The exact techniques should be used if it is possible and applicable. Whether one should use conventional modeling, rule-based modeling or exact model reduction simply depends on the size of the resulting model and on the number of necessary simulations. Additional assumptions (e.g. assuming a temporal order of processes) that are only made to keep the numbers of species and reactions low but have no physiological justification should be avoided. Such assumptions may lead to a nearly unpredictable approximation error [5,18].

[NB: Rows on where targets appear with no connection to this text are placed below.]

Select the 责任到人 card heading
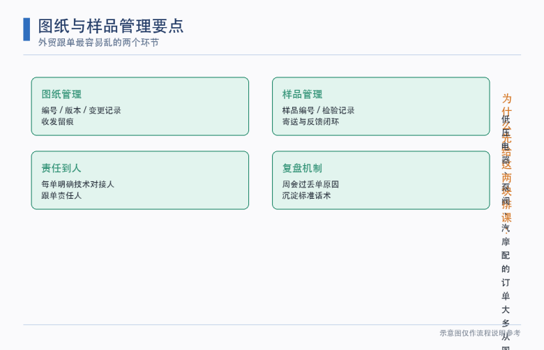The image size is (544, 350). click(61, 168)
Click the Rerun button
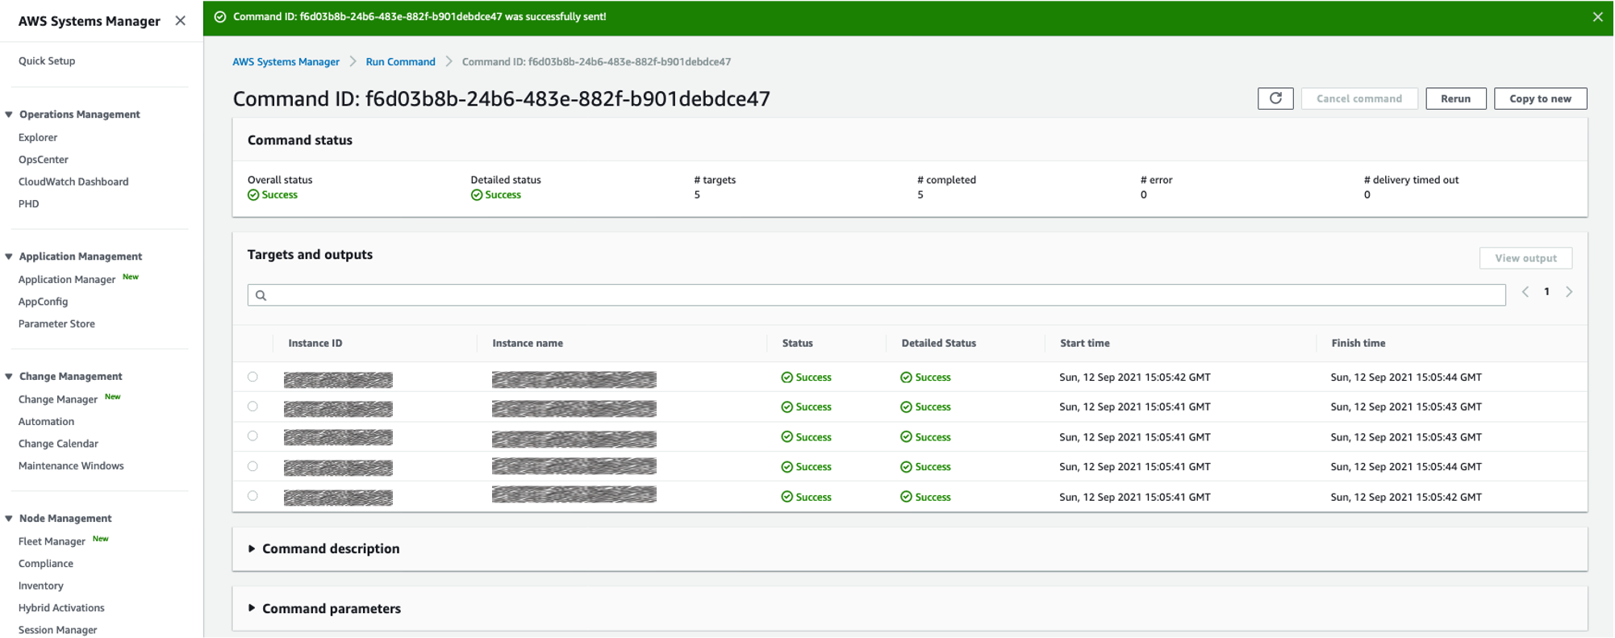Screen dimensions: 1615x638 1455,98
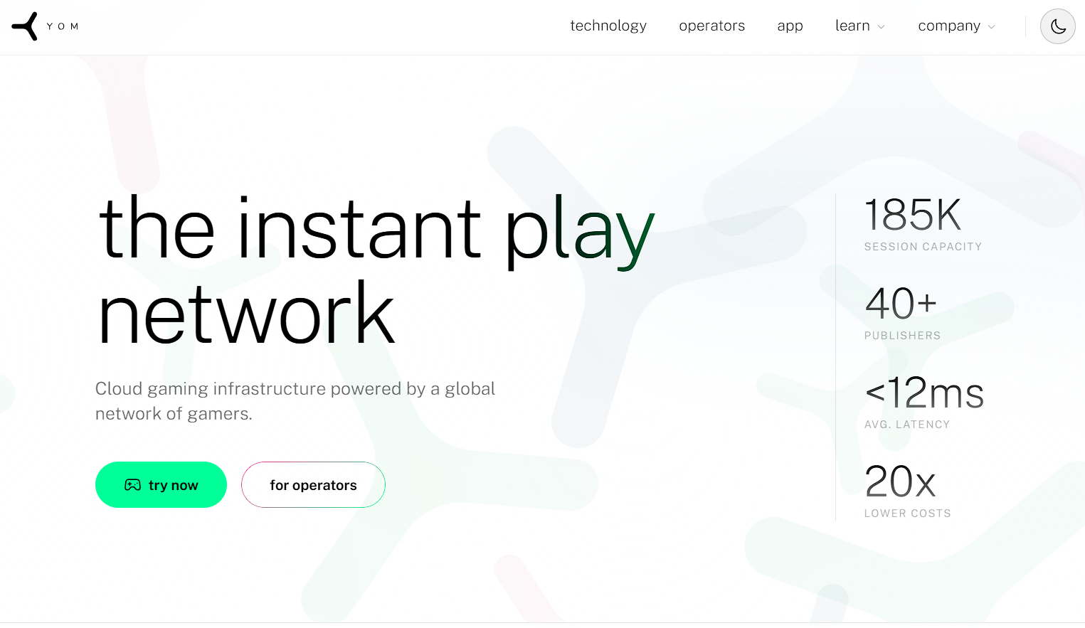
Task: Open the company dropdown menu
Action: pyautogui.click(x=948, y=26)
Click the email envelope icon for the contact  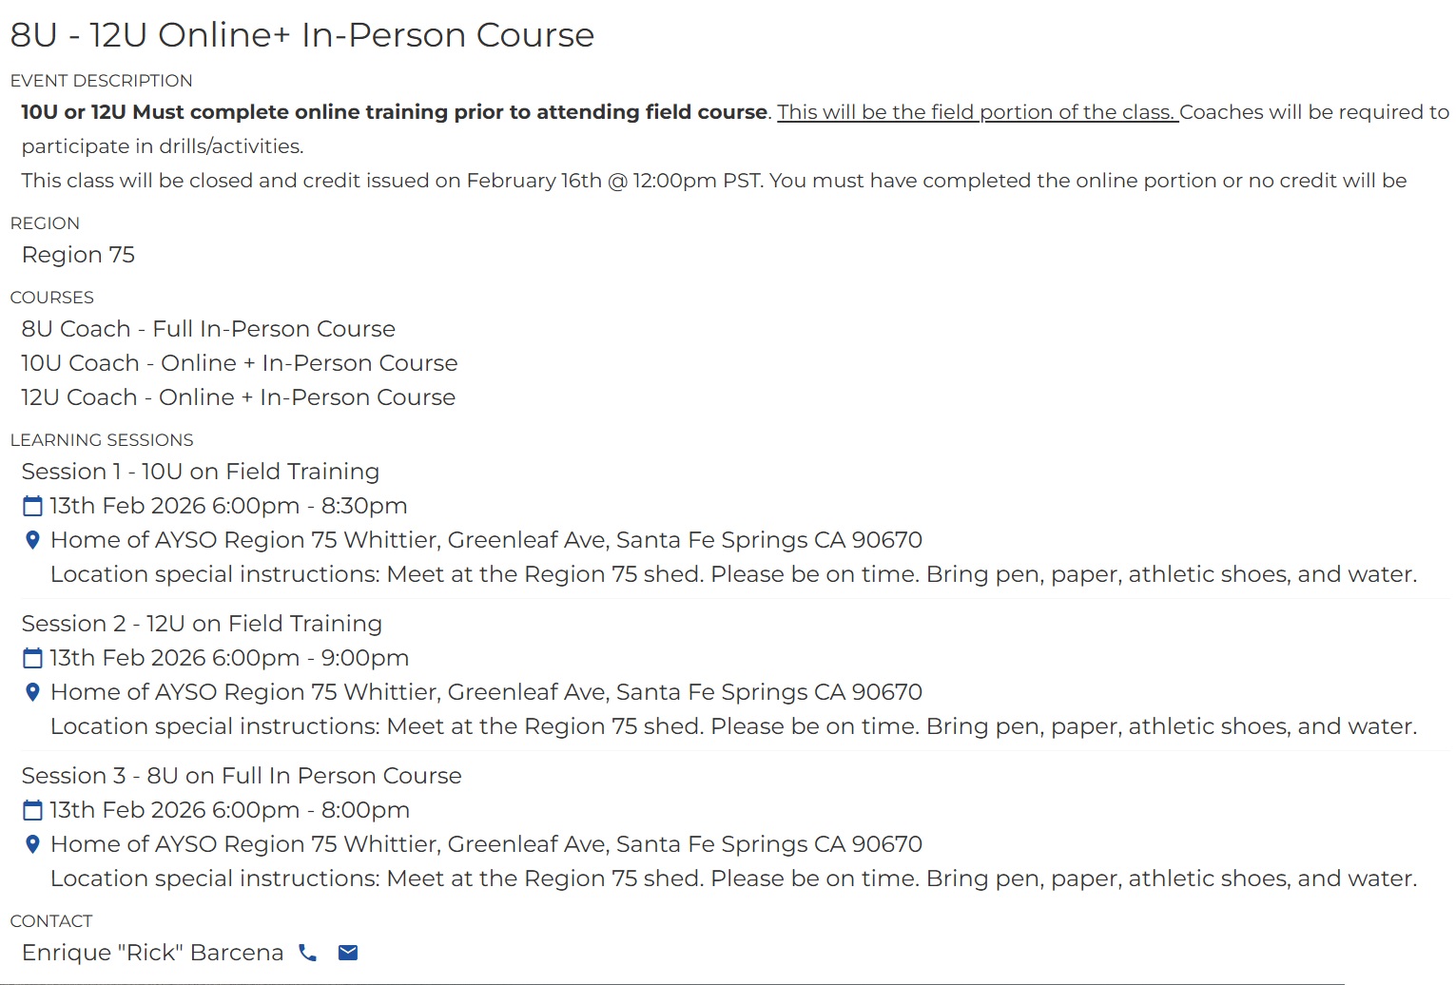348,953
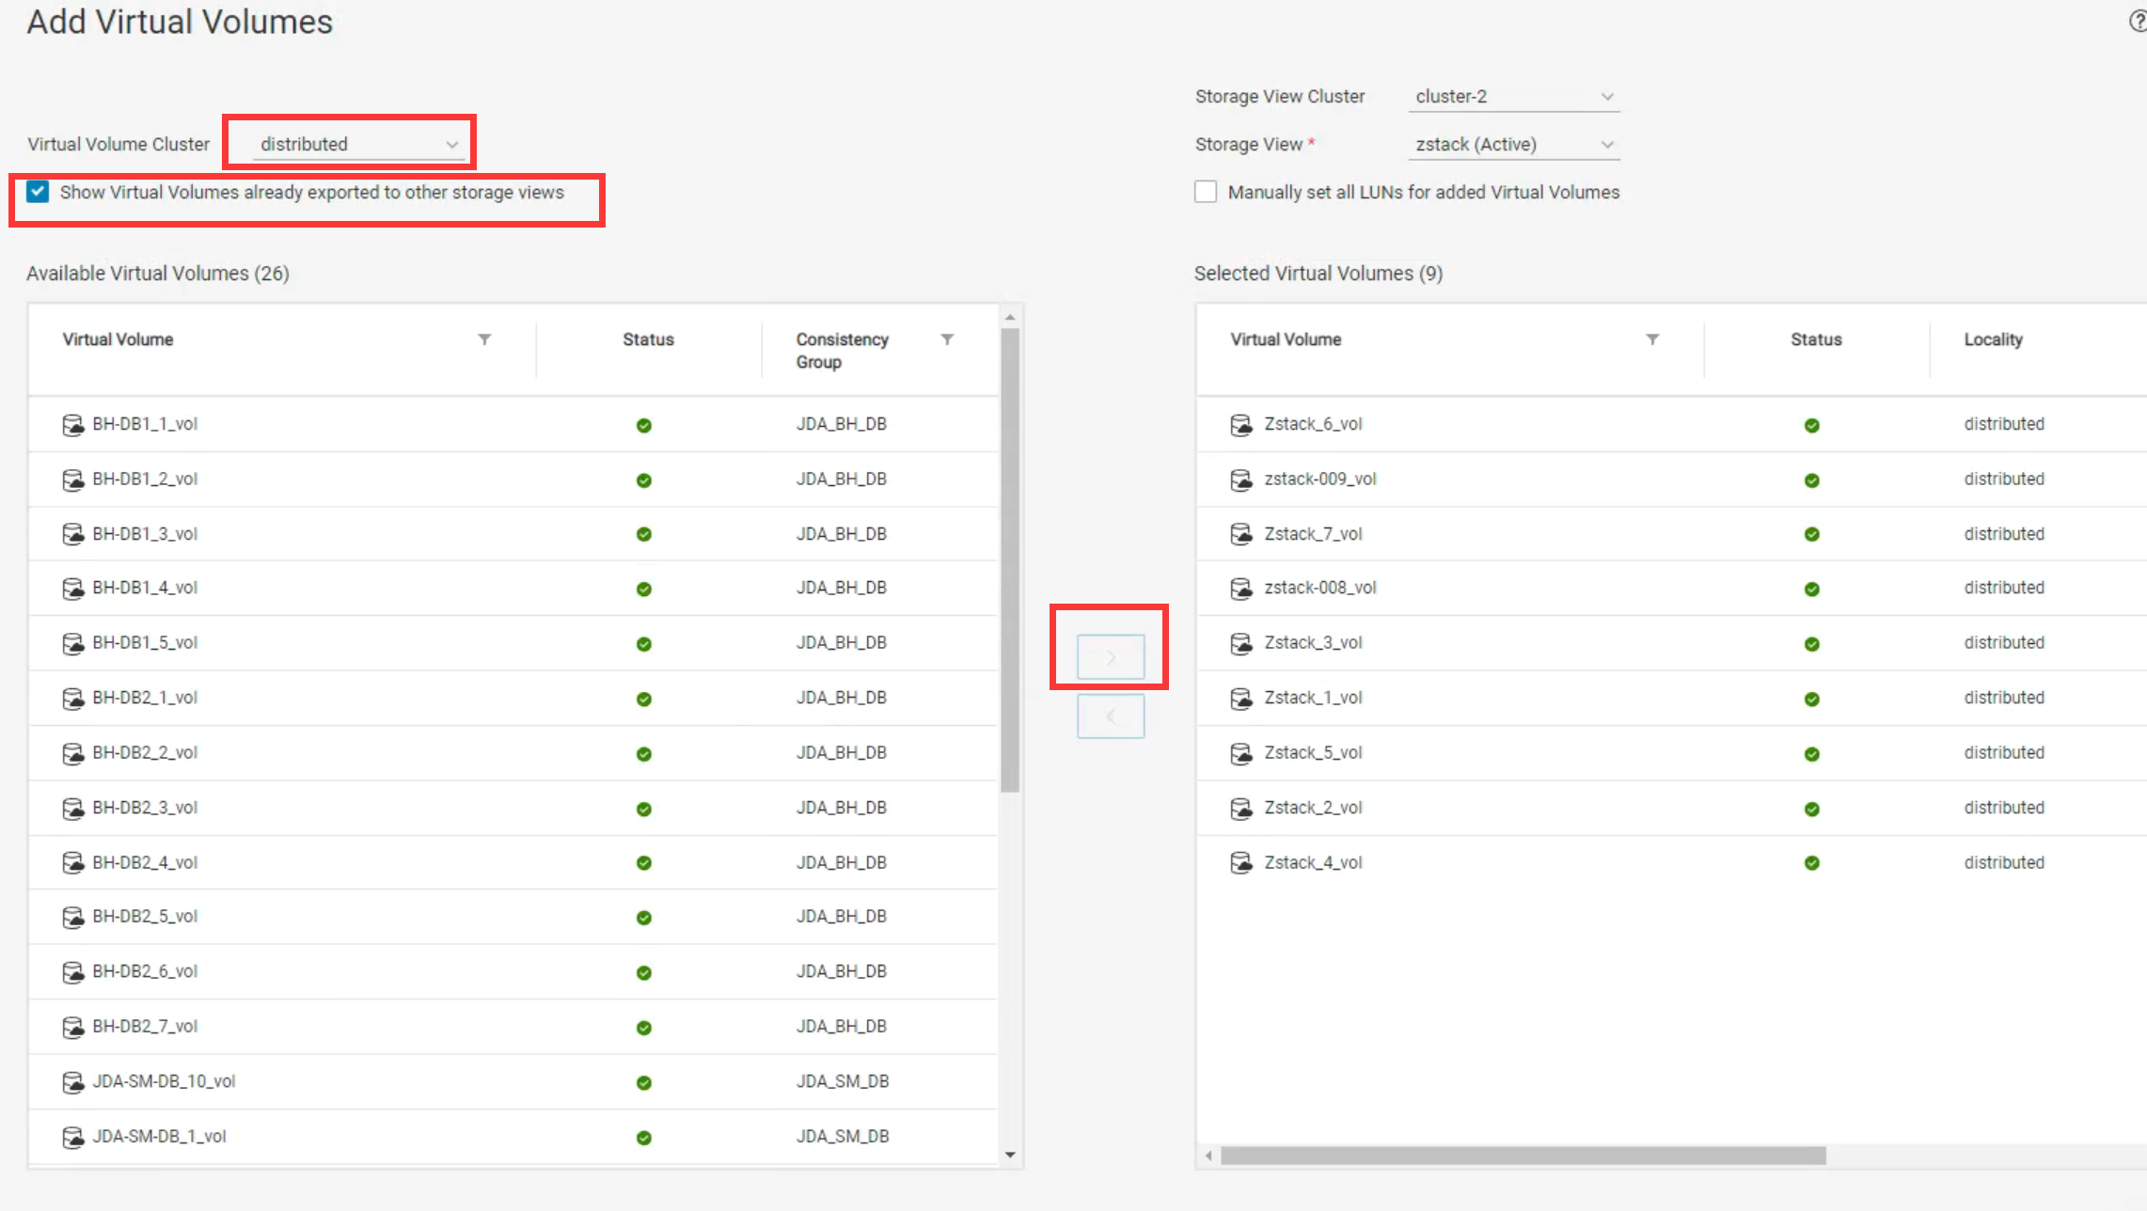Enable Manually set all LUNs checkbox

1205,192
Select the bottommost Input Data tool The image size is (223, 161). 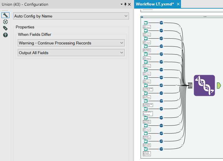tap(146, 149)
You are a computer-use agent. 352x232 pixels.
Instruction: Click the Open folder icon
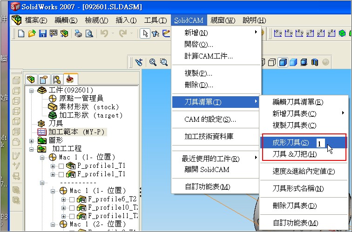pos(32,33)
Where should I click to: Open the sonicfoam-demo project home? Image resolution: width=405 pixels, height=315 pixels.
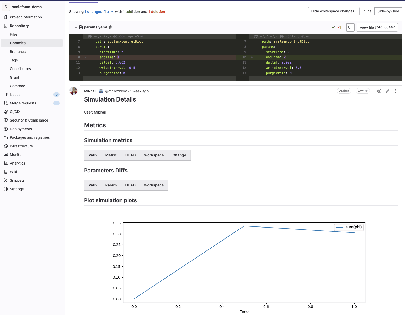point(27,7)
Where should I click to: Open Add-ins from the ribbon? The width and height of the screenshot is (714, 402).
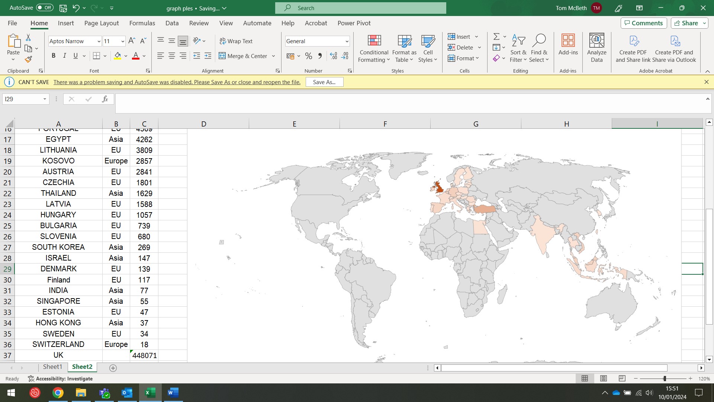568,45
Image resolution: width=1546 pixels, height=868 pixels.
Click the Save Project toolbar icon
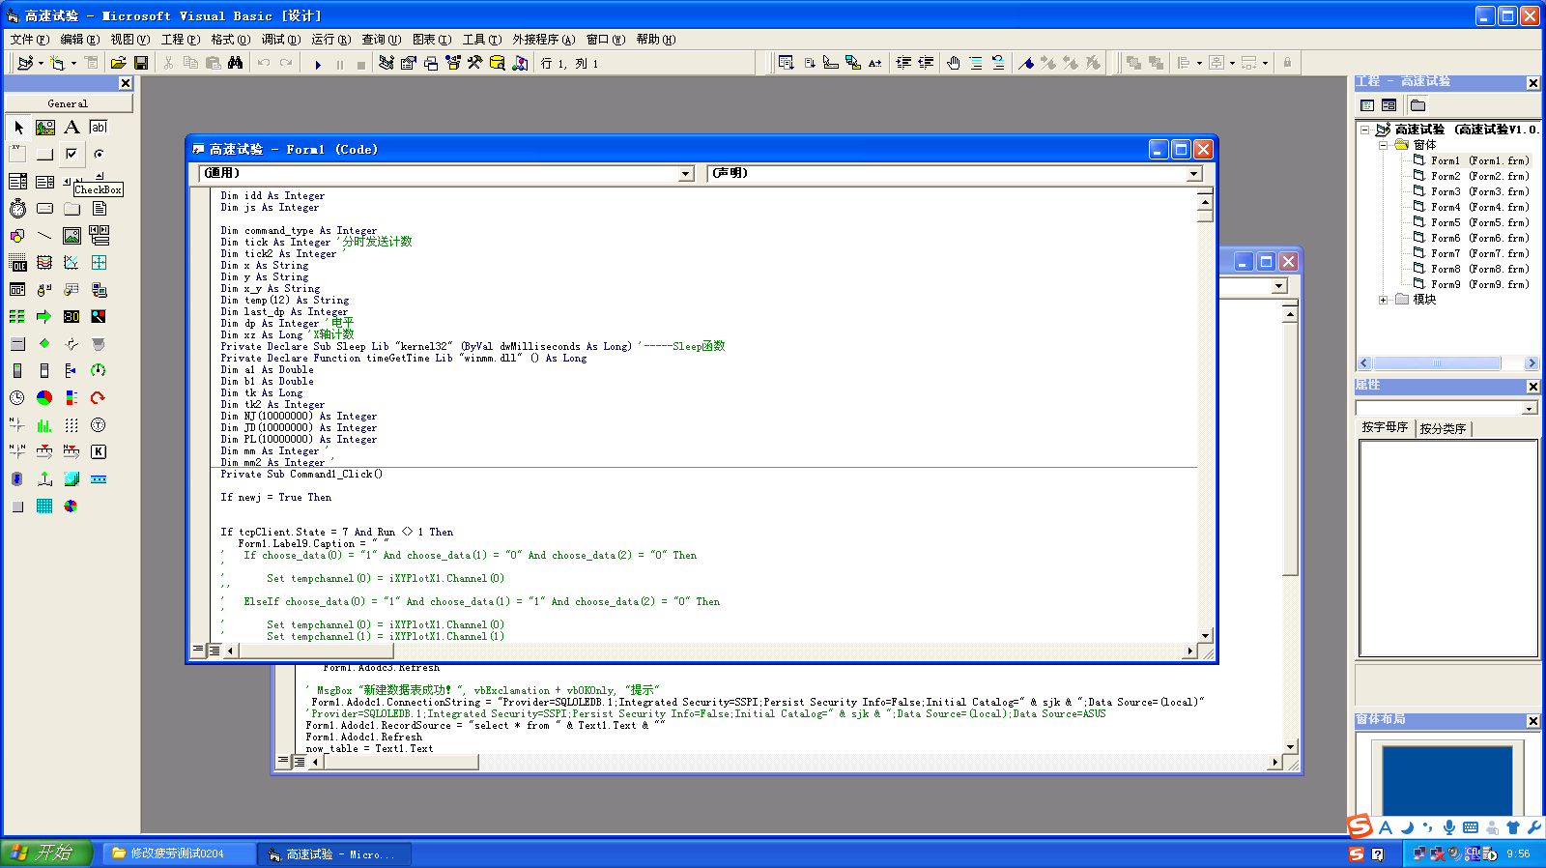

If the conventional model (which may be the result of rule-base modeling) is too large for efficient simulation or parameter estimation, and if the exactly reduced model is also too large or is difficult to generate, layer-based modeling is a powerful possibility. In addition, the layer-based formalism is especially suited for comparing many model variants, as in many cases only a few equations in a single layer have to be changed. Note that rule-based modeling is also possible for layer-based models when using ALC. If the layer-based model is still too large for efficient simulation or parameter estimation, the layer-based model should be subjected to exact model reduction. In this case, the exact model reduction is performed on each layer separately. This combination of layer-based modeling and exact model reduction results in the fewest ODEs without the introduction of an additional approximation error as introduced by layer-based modeling.

Conclusion

The layer-based approach allows for a highly reduced macroscopic description of signaling systems with inherent combinatorial complexity. It is an approximative, but accurate modeling technique that results in a reduced model with a pronounced modular structure. An interaction graph which represents the interactions between the processes defines the modularity of the model. The resulting modules, called layers, are connected in a standardized way and can be modeled separately from each other once their connections are defined.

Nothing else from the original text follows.